Pears in red wine: a love story
Excerpt from Tasting Home: Coming of Age in the Kitchen (She Writes Press, March, 2013).
Before I entered the women’s group at Penn, I didn’t much trust other women. (Mother had left me wary about members of our sex.) In the end, I would have a long history with such groups—and the menus would become increasingly elaborate– but it was Claire who prepared me, who first opened me to the love and care of women.
Sometime in 1966, when we were still in Berkeley, Jake had presented Dick and me to the new woman in his life, Claire. Claire had a fragile elegance that was very appealing. She wore glamorous, sometimes vintage, clothes—a pair of forties-style white pants, say, with a beige, loose-sleeved blouse printed in muted, rosy flowers. Her heavy hair, the color of dark honey, hung well below her shoulders. The thinnest of eyebrows floated about her long, large, hazel eyes. And her voice was whispery, as if full of secrets you’d like to share.

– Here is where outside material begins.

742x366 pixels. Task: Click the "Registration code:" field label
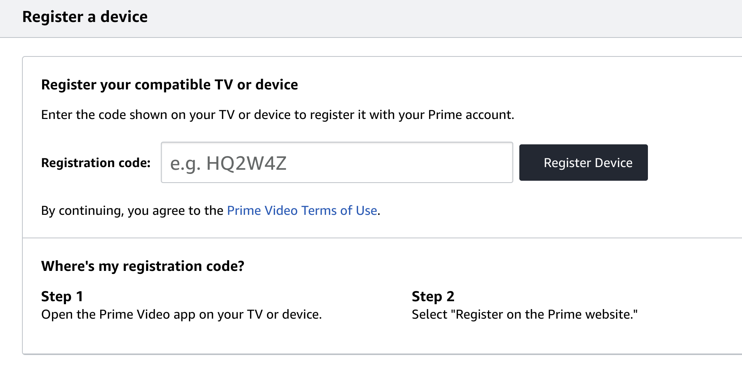click(x=96, y=163)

Claire was finishing her B.A. in the English department where she also worked as part-time secretary, but these realities seldom surfaced as topics in our conversations. What she did like to talk about were her ever-changing passions. She studied piano, always on a baby grand. “I never rent anything but a baby grand,” she’d say, her eyes widening. “The music sounds sooo much better.” At other times she took classes in watercolor, ballet, poetry, or Greek. To career-minded graduate students like Dick and me, the time Claire invested in these studies did not seem entirely practical (poetry, of course, being an exception!) Only later did I understand that baby grand pianos, watercolor, and Greek were at the heart of something magical about Claire. She had a gift for transforming ordinary life into something beyond the ordinary, into something that took hold of you despite the accompanying eccentricities.

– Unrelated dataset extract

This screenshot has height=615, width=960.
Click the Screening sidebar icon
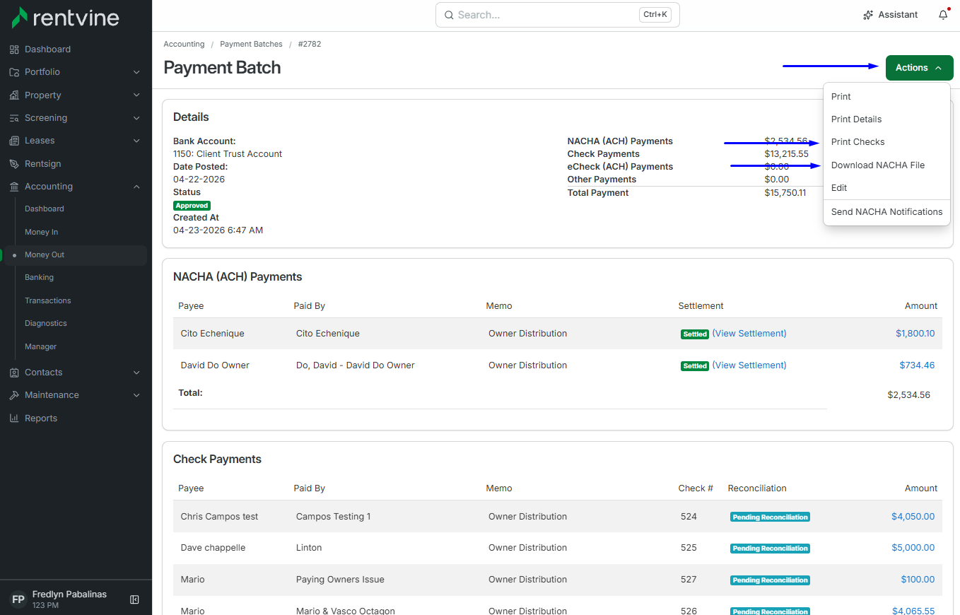tap(14, 118)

Although Claire laughed easily and had a self-deprecating sense of humor that was endearing, there was something sorrowful about her too. Her mouth turned down at the corners when her face fell into repose. In time I came to know what lay behind that mouth. Claire’s mother had died when she was three years old, and her already-distant father had quickly turned to alcohol and abuse. “I want you dead,” he’d shout at her. The last time he beat her she had been nineteen, and the beating had lasted two hours. For three days after Claire was unable to speak.

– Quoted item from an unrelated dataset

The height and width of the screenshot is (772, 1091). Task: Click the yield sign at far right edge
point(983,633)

The pain and loneliness of those early years never left her. But by the time we came into each other’s lives, Claire had a strategy for dealing with the Dickensian brutalities of her past. She created, and recreated when necessary, an exuberant and enticing self, an exciting alternative existence that was as deep a part of her as the sadness and the more mundane realities of attending undergraduate classes and doing part-time clerical work. The glamour of this alternative life was partly expressed in the thoughtfully achieved allure of her appearance and in her cultivation of graceful practices such as dancing ballet and reading classical texts, but it was also embodied in the sumptuous meals she cooked for friends and in the charming, off-beat surroundings in which she prepared and served them. When you stood in Claire’s kitchen or sat in her dining room, wonder, glamour, and comfort became part of your life too.
In 1968, all four of us moved East. Dick and I began our jobs in Philadelphia. Jake became a professor in New Jersey and Claire, who had married Jake the year before, found work in the rare book room of the university where Jake was employed. Jake had been our best friend since 1963, and now Claire was too. But Claire, to me, became something more. Since childhood I had had a recurring dream: I revisit a familiar house, opening door after door until I find a room—the room that I have been looking for without knowing it-—and it appears so beautiful and so compelling that I am deeply comforted. Every home that Claire created had a similar effect on me. When Dick and I visited Jake and Claire, we stayed in a guest room decorated by Claire with painted white furniture and brown, flowered, calico sheets. I slept so deeply in those rooms that sometimes I didn’t awake until one in the afternoon.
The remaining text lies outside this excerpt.